Interleukin (IL) 12 is known to play a major role in the induction of T helper type 1 immune responses. Recently, it was reported that the IL-12 expression may be important in the development of immunological renal damage in rats with crescentic glomerulonephritis [1] or in the increase of glomerular permeability to albumin in patients with minimal-change nephrotic syndrome [2].

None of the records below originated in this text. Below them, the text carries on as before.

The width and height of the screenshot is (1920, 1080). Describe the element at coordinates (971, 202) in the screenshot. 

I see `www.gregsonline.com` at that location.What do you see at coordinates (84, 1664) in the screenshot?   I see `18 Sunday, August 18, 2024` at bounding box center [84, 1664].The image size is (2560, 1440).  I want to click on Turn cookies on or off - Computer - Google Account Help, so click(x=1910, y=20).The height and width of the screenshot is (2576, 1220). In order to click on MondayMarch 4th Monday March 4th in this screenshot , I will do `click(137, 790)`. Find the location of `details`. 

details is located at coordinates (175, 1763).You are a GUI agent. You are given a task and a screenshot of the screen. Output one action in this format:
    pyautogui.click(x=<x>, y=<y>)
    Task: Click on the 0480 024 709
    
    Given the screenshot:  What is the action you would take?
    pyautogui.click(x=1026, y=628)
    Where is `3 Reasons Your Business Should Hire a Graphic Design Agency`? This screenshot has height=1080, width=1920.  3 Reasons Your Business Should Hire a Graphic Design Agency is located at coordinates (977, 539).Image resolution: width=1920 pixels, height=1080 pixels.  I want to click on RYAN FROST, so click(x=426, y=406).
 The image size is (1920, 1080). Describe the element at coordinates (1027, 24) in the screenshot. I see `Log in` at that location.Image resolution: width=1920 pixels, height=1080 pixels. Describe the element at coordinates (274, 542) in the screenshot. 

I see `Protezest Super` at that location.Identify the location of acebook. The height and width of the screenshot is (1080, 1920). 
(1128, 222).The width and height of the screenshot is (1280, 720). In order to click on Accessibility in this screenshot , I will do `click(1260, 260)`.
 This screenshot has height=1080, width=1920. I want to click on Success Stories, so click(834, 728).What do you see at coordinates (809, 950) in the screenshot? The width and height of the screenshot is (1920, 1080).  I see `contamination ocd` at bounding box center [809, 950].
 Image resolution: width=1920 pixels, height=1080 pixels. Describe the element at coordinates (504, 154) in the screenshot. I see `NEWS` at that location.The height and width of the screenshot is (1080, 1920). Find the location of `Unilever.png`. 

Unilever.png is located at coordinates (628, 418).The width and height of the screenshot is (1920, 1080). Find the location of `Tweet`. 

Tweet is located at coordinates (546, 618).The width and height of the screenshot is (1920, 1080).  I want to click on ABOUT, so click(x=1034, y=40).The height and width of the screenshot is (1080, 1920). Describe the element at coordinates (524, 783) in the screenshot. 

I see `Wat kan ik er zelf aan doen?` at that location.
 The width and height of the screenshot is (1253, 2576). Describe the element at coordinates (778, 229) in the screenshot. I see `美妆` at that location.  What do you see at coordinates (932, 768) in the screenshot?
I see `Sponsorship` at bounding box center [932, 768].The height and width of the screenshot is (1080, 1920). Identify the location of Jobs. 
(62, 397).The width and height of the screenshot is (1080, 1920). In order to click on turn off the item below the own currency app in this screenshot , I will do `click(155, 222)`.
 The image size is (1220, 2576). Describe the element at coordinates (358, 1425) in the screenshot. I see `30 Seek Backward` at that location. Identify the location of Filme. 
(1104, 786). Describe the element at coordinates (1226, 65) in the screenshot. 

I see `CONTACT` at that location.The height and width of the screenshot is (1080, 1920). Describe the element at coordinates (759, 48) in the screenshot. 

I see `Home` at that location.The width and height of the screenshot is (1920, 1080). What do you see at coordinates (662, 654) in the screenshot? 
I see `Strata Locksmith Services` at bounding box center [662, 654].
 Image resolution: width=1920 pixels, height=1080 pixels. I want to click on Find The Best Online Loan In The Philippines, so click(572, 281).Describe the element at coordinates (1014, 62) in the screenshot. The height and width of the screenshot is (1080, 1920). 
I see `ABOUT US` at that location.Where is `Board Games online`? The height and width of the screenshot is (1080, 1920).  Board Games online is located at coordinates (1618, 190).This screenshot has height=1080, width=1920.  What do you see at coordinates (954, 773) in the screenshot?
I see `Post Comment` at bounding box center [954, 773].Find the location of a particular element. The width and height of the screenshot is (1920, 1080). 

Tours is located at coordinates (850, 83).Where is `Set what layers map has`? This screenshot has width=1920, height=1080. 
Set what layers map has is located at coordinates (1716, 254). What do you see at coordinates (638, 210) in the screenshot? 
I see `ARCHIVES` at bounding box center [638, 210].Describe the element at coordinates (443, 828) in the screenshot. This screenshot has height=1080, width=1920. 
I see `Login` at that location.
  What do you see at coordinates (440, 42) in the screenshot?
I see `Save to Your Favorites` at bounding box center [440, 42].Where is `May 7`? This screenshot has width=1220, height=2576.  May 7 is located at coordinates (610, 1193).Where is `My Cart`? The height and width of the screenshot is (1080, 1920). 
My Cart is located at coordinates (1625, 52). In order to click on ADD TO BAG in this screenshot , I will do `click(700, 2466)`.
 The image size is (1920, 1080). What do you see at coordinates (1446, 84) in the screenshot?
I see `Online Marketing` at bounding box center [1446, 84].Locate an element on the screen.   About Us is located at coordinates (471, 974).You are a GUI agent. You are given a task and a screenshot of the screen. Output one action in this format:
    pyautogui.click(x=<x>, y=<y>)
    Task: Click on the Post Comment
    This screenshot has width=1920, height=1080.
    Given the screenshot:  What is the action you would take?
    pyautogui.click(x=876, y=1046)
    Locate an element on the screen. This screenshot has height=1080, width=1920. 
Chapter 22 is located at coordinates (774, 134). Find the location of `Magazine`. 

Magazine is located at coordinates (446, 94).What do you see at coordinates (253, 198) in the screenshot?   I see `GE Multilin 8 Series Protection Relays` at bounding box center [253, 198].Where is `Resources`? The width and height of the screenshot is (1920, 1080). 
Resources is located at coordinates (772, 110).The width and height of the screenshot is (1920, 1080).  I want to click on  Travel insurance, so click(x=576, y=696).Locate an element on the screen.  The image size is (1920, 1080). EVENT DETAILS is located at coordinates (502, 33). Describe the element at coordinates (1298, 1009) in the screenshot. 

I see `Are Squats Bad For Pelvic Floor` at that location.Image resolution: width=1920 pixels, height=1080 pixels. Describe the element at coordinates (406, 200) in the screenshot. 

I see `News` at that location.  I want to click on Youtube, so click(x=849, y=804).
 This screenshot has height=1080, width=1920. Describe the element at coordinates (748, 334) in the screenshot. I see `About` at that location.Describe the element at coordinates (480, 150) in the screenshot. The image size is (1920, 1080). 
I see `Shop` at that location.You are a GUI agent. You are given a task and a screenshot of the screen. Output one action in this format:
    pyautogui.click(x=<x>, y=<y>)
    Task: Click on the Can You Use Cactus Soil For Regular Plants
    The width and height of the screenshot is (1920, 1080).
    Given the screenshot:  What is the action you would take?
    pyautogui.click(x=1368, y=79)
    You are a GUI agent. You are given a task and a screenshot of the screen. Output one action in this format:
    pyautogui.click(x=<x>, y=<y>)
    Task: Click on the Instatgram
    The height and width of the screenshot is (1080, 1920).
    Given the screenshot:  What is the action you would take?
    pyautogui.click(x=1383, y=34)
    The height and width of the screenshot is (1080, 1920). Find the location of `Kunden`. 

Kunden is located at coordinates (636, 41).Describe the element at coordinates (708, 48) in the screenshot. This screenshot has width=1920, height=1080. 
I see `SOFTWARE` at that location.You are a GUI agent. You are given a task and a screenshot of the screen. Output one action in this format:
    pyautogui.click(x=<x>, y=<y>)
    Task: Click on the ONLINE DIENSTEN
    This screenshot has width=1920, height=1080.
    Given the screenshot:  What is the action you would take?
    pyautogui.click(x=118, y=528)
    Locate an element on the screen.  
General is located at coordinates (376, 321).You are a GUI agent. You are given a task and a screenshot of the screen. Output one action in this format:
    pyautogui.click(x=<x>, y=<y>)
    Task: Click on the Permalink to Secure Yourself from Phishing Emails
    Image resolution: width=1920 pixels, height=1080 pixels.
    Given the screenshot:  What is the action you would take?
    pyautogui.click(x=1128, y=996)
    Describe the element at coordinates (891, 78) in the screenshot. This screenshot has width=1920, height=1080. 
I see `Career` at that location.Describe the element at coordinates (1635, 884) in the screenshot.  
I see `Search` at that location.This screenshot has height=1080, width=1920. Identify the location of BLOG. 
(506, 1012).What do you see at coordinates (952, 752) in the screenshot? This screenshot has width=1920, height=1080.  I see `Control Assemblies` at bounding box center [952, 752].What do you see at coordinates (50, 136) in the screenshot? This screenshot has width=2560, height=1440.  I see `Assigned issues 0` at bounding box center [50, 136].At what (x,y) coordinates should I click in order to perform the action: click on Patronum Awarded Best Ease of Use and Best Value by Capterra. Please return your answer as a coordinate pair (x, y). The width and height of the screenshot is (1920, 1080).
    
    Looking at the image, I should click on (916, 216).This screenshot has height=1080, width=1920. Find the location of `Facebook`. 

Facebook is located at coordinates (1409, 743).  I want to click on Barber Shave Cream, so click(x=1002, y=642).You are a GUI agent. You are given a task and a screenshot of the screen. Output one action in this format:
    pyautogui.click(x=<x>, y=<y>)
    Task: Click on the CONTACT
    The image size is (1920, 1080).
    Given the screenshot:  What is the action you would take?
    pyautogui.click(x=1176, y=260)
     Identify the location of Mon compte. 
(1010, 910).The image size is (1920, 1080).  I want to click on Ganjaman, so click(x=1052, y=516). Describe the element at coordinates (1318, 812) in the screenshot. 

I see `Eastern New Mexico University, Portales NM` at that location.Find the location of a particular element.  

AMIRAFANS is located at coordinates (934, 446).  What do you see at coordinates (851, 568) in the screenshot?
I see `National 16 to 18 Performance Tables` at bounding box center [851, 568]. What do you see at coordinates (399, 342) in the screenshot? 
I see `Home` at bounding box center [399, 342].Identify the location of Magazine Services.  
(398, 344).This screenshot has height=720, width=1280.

To investigate the role of IL-12 in human IgA nephropathy, we examined 50 patients (25 men and 25 women; age range 17-71, mean+/-SD 32.5+/-14.1 years) who underwent renal biopsy at the 2nd Department of Internal Medicine of the Hiroshima University School of Medicine in Japan. The diagnosis of IgA nephropathy was based on clinical, light microscopic, electron microscopic, and immunofluorescence findings. The histological damage was classified as mild, moderate, or severe based on seven items examined by microscopy, according to our previously reported method [3]. As controls, we used renal biopsy specimens from 17 patients (5 men and 12 women; age range 16-41, mean+/-SD 24.9+/-6.9 years) with minimal-change disease and mild urinary findings. Biopsy specimens fixed in formalin and embedded in paraffin were immunostained for IL-12 as follows. The sections were deparaffinized using xylene and alcohol, and the antigen was unmasked by incubation in 0.01% trypsin diluted with 0.06 M phosphate-buffered saline (pH 7.2) for 20 min at 37 deg C. Then the sections were incubated overnight at 4 deg C in a moist chamber with the primary antibody (polyclonal antihuman IL-12; Santa Cruz Biotechnology, Santa Cruz, Calif., USA). After washing with phosphate-buffered saline (pH 7.6) for 30 min, the sections were reacted with rabbit IgG using an avidin-biotin-peroxidase complex kit (Vector Laboratories, Burlingame, Calif., USA), and the products were visualized by applying diaminobenzidine.